Article Info

published: 1/18/05
updated: 12/16/13

The Ghost Festival




What is the Ghost Festival?

Ghost Festival
The Ghost Festival in Taiwan. Photo: Wm Jas.

The Ghost Festival is a traditional Chinese holiday celebrated on the fifteenth day of the seventh lunar month. A solemn holiday, the Ghost Festival represents the connections between the living and the dead, earth and heaven, body and soul.

The entire seventh month of the Chinese calendar is called the Ghost Month, a month in which ghosts and spirits are believed to emerge out from the lower world to visit earth. The Ghost Festival is the climax of a series of the Ghost Month celebrations.

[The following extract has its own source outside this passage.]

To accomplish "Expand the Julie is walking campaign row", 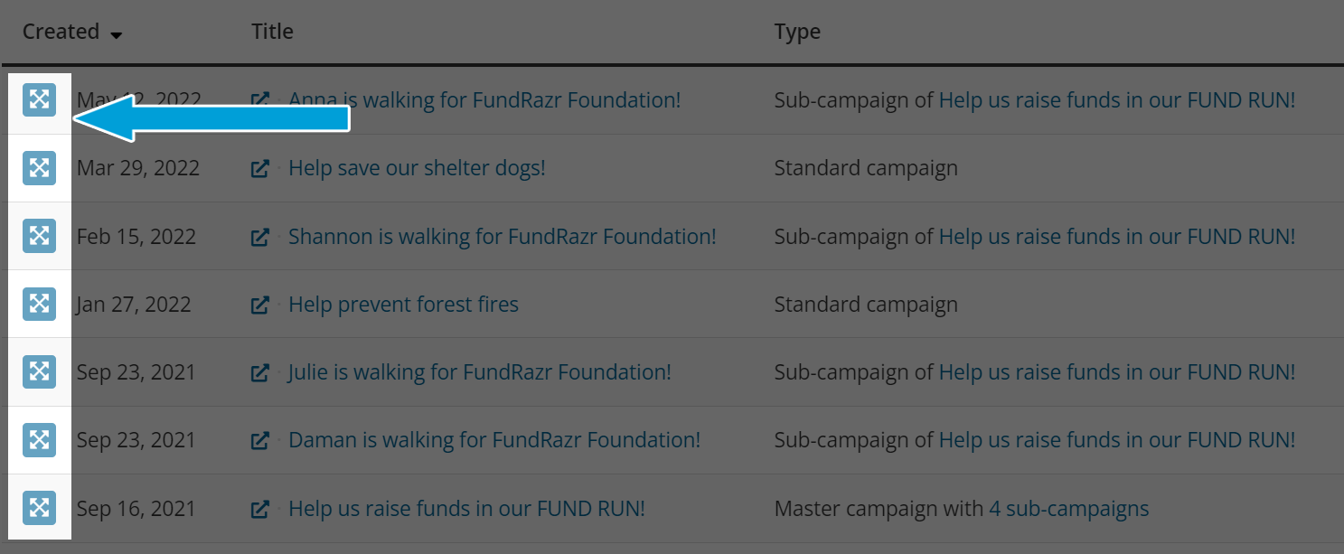I will point(39,371).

Activities of the festival include preparing ritual offerings of food, and burning ghost money (or paper money) to please the visiting ghosts and spirits as well as deities and ancestors. Other activities include burying and releasing miniature paper boats and lanterns on water, which signifies "giving directions to the lost ghosts."

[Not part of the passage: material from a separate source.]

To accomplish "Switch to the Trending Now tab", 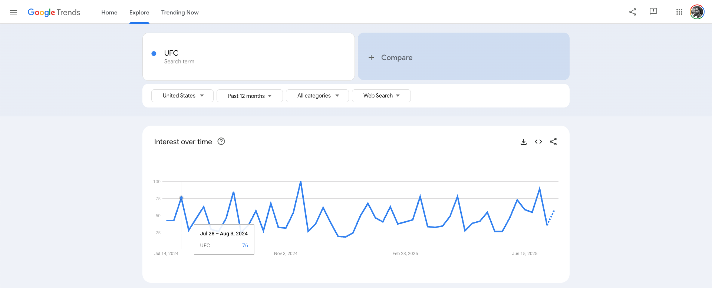I will point(180,13).

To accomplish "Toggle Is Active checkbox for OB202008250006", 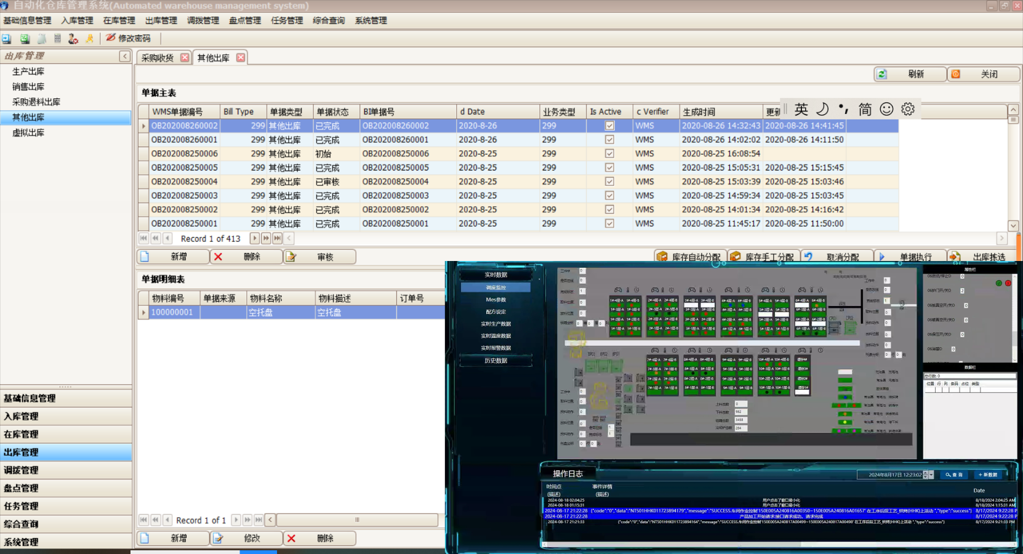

Ghost Festival food offerings
Offerings for a Ghost Festival in Taiwan. Photo: Wm Jas.

The Ghost Festival has roots in the Buddhist festival of Ullambana, and also some from the Taoist culture. In the Tang Dynasty, Ullambana and traditional festivities were mixed and celebrated on one day. Thus, the Ghost Festival has special meaning for all Buddhists as one of their most important festivals.

The Buddhist origins of the festival can be traced back to a story that originally came from India, but later took on culturally Chinese overtones. This story, "Mu-lien Saves His Mother from Hell," is an account of a well-to-do merchant who gives up his trade to become a devout follower of Buddhism.

After the merchant attains enlightenment, he thinks of his father and mother, and wonders what happens to them. He travels over the known Buddhist universe, and finds his father in heaven. However, his mother has been sent to hell, and has taken on the form of a hungry ghost--it cannot eat because its throat is very thin and no food can pass, yet it always hungers because it has such a large belly. His mother was greedy with the money he left her. He had instructed her to kindly host any Buddhist monks that ever came her way, but instead she withheld her kindness and her money. It was for this reason she was sent to hell. Mu-lien eventually saves her from this plight by battling various demons and entreating the help of the Buddha.

Buddhists instituted a day after the traditional summer retreat (the fifteenth day of the seventh month in the lunar calendar--usually mid-to-late August) as a day of prayer and offering in which monks can pray and make sacrifices on behalf of dead ancestors or hungry ghosts. The family members of the deceased essentially pay for this service, and thus their patronage is a form of charity. The deceased ancestors are pacified and hungry ghosts can eat (the sacrificial foods). The Mu-lien story ends with this festival and the rescue of his mother from hell. She ends up being reborn as a pet dog in a well-off household.